**Exercise task:**
Recast every line of the data below as a numbered list, skipping any blank lines. Leave the pictures out of your answer.

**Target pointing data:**
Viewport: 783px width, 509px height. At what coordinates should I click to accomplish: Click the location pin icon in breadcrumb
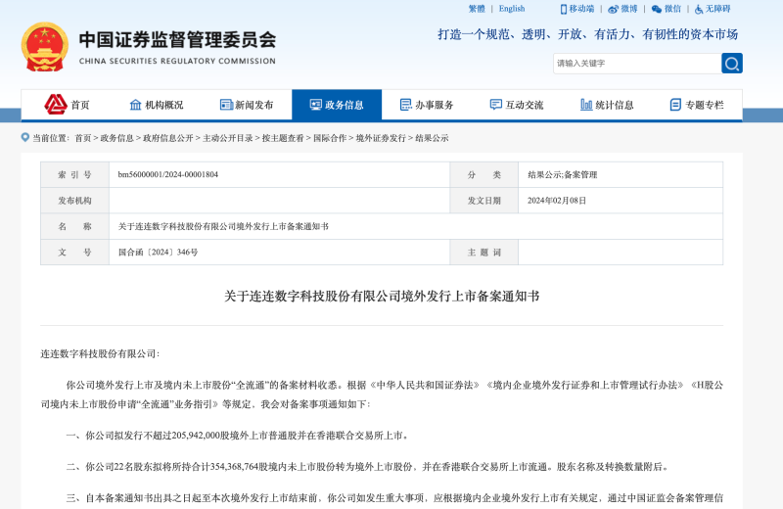25,138
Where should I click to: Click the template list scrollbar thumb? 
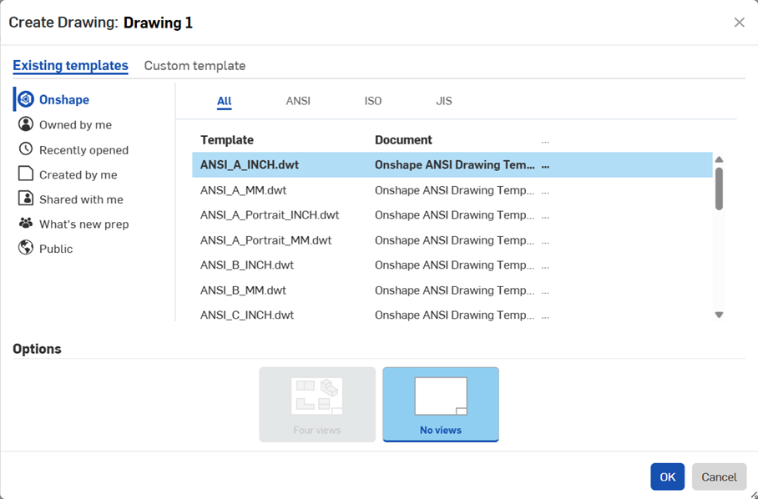click(x=719, y=189)
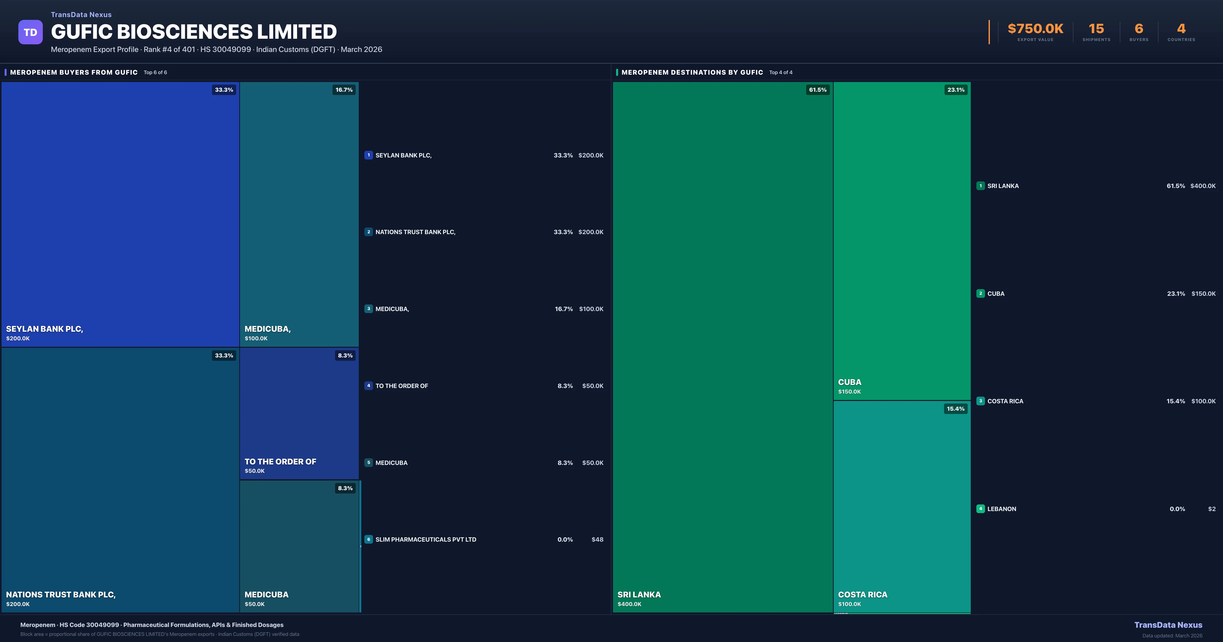Click rank 2 badge beside Nations Trust Bank
The image size is (1223, 642).
click(368, 232)
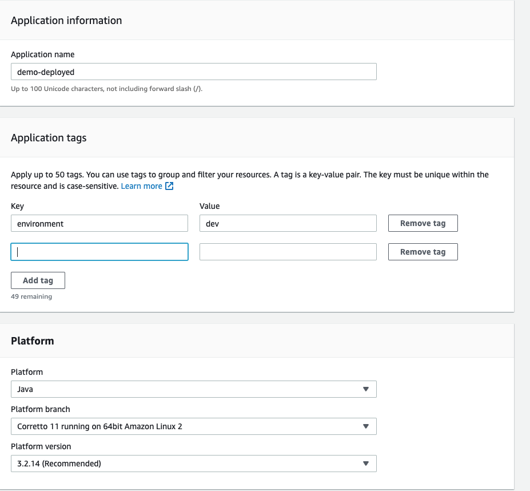
Task: Click the Application name label text
Action: pyautogui.click(x=43, y=54)
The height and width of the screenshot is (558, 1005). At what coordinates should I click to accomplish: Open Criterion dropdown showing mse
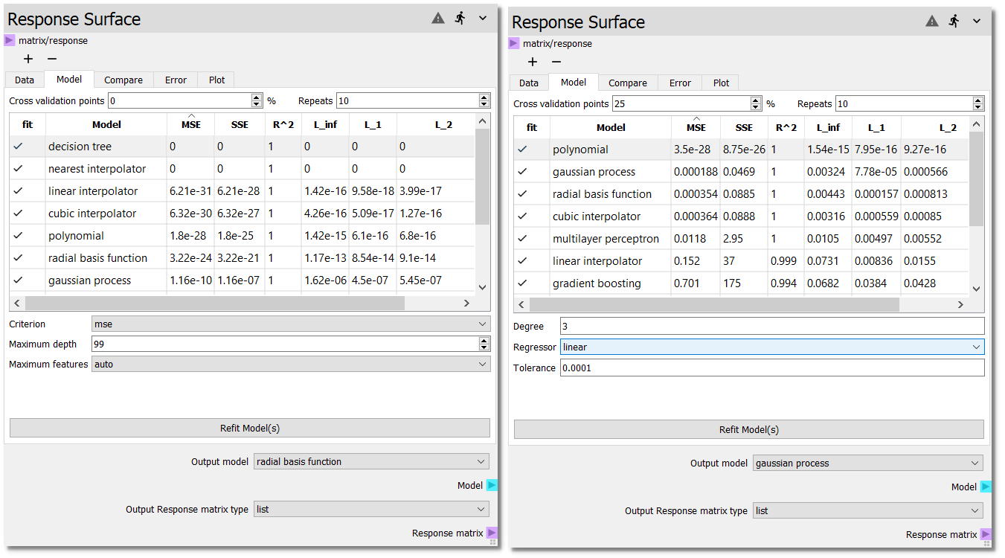click(290, 324)
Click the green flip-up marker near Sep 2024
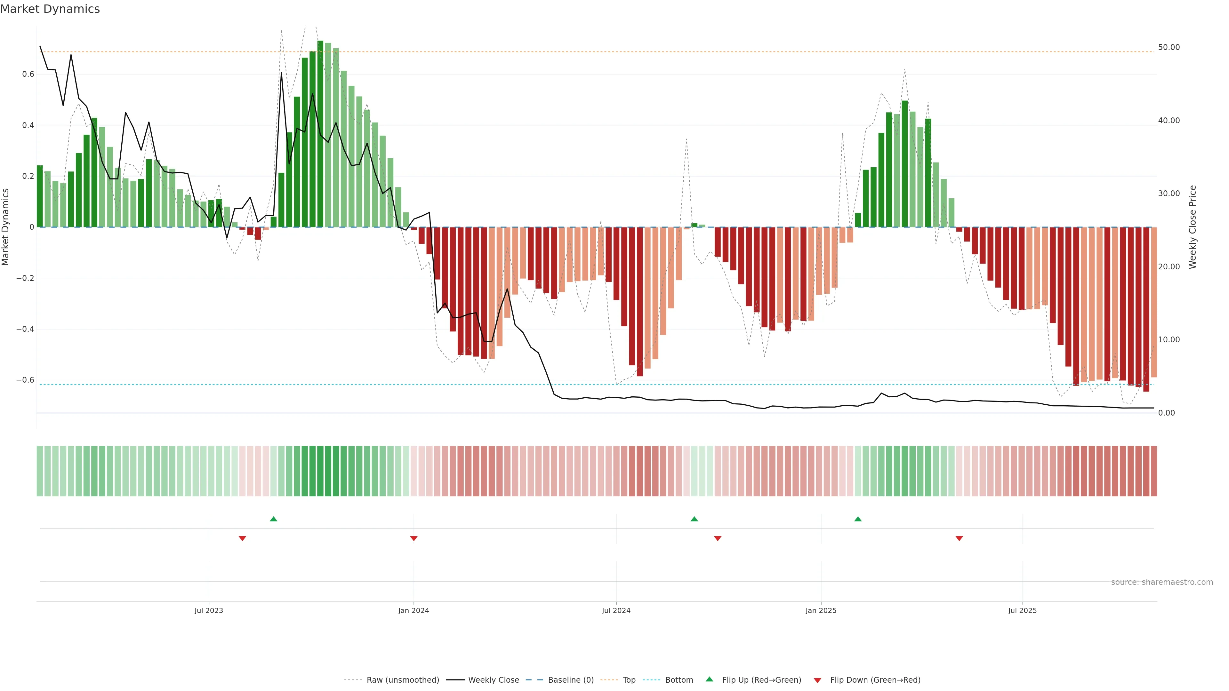Screen dimensions: 1229x691 (x=694, y=519)
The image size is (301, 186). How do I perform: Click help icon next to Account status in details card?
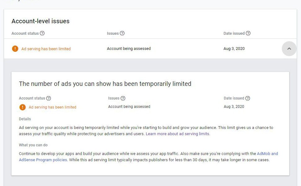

**Exercise response:**
1. Viewport: 783px width, 509px height. At what coordinates should I click to accomplish: Click the location pin icon in breadcrumb
2. 25,138
3. Where should I click to: Click the template list scrollbar thumb? 
4. click(x=719, y=189)
5. Click rank 2 badge beside Nations Trust Bank
6. The image size is (1223, 642).
7. click(368, 232)
8. Task: Click the Application name label text
9. Action: pyautogui.click(x=43, y=54)
10. The height and width of the screenshot is (558, 1005). At what coordinates should I click to accomplish: Open Criterion dropdown showing mse
11. click(290, 324)
12. Click the green flip-up marker near Sep 2024
13. Screen dimensions: 1229x691 (x=694, y=519)
14. The image size is (301, 186). How do I perform: Click help icon next to Account status in details card?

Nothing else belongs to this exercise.